Django Livre (2012)


Um dos maiores problemas de Tarantino quando se propõe a recriar a história é que os personagens que ele coloca no cenário parecem ter pacto com H.G. Wells: Saem de uma máquina do tempo e se postam em um cenário já passado. Tarantino não se importa em se valer de uma linguagem atual, de personagens coevos, para viver em uma época passada. Em Bastardos Inglórios tal já se sentia. Em Django Livre um boticão, alemão, solitário, educado, irônico, anti-escravocrata e caçador de recompensar surge (não sei, mas algo tal ter existido é mais improvável que acertar sozinho a Mega da Virada com um palpite simples). Mas façamos como em Bastardos e aceitemos essa probabilidade (por mais mínima que ela seja). E esqueçamos-nos do legado Fordiano (talvez um dos motivos de seu ataque a Ford?).

A linguagem é outro problema na obra. Mas exigir que se fale como se falava no século XIX também seria inviável. Trata-se de se recriar uma similaridade com a realidade, não a recriar como tal. É ficção, não realidade. Verossimilhança é importante, no entanto. Tarantino abusa de uma linguagem chula não existente na época.

Às vezes tenho a impressão que seu público está tão anestesiado, que se Tarantino subir num palco e ao invés de discursar, arrotar será ovacionado. Impressão só... Espero que ele não faça isso. Temo estar certo.

Não aprecio também a exagerada violência expressa na obra. Acaba por banalizar completamente e tornar aceitável algo que deve ser encarado como inaceitável. Não critico a violência em si, mas a visão dessa dada pelo seu diretor.

Por outro lado credito a ele, apesar dos exageros, bons diálogos e algumas passagens interessantes. Sobretudo aquela (Gérmen da KKK) do Grupo de escravocratas que saem no encalço dos protagonistas.

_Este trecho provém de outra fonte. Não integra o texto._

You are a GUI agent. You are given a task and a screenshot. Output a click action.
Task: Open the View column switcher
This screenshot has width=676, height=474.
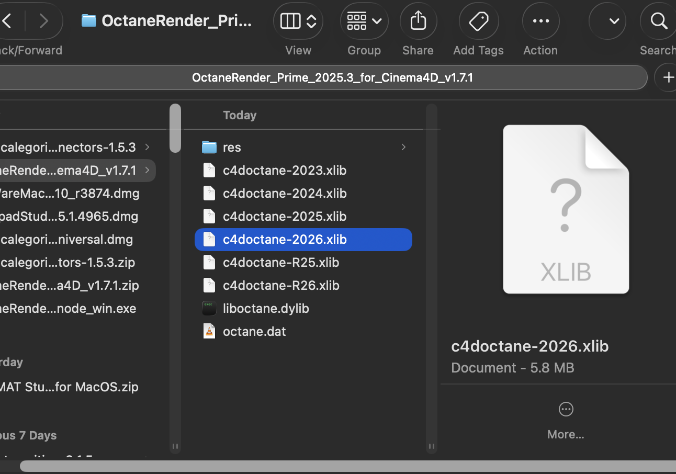pyautogui.click(x=298, y=21)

Django Livre apesar do desenrolar de meu escrito até aqui, me surpreendeu positivamente. E talvez no fundo tenha até desgostado (talvez explique o truncar da narrativa na segunda parte, certo incômodo da direção?) seu diretor. Ele não conseguiu manipular a história, nem a realidade. Acabou fisgado por ela. E se foi pensado ou não, temos de dar o mérito a obra (e a ele). O final está entre as melhores coisas já realizadas por Tarantino. O fato de Django se travestir, se tornar o próprio Calvin Candie é real. Era o sonho imposto aos escravos. Imposto e que por final acabava o escravo incorporando. Ser livre significaria ser idêntico ao Senhor. Era ser Senhor. Estar por cima da carne seca. Tarantino aqui não subverte a história. Ele a endossa. É a conclusão a que chegara Machado de Assis (mulato, o maior escritor em prosa da língua Portuguesa) em Memórias Póstumas de Brás Cubas – Nesse romance seu protagonista encontra Prudêncio seu antigo escravo de infância alforriado. Prudêncio possui um escravo e o chibata na presença pública. Compreendera que para ser livre era necessário ter escravos.

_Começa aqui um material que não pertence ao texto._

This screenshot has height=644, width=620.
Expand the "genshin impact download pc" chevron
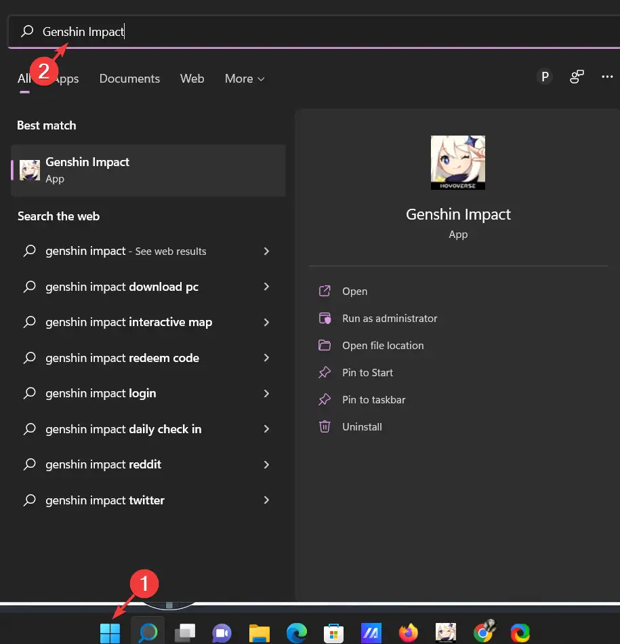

E também é em Django Livre que novamente nos deparamos com um dos maiores personagens criado pelo cinema no tocante a escravidão: Stephen. É de Samuel L. Jackson a maior e melhor interpretação do filme: Stephen. Stephen não seria só um escravo. Tornara-se como que um agregado escravizado. A imagem negra de seus donos brancos. Quando Django o mata, ele não está se matando apenas mais um. Não podem existir dois Stephen. Django tornara-se o próprio Stephen em o superando.

Django Livre permanecerá como um dos melhores filmes de seu diretor. Ainda que eu ache que ele em breve não o considerará como tal. Ele não gosta de ser manipulado pela verdade.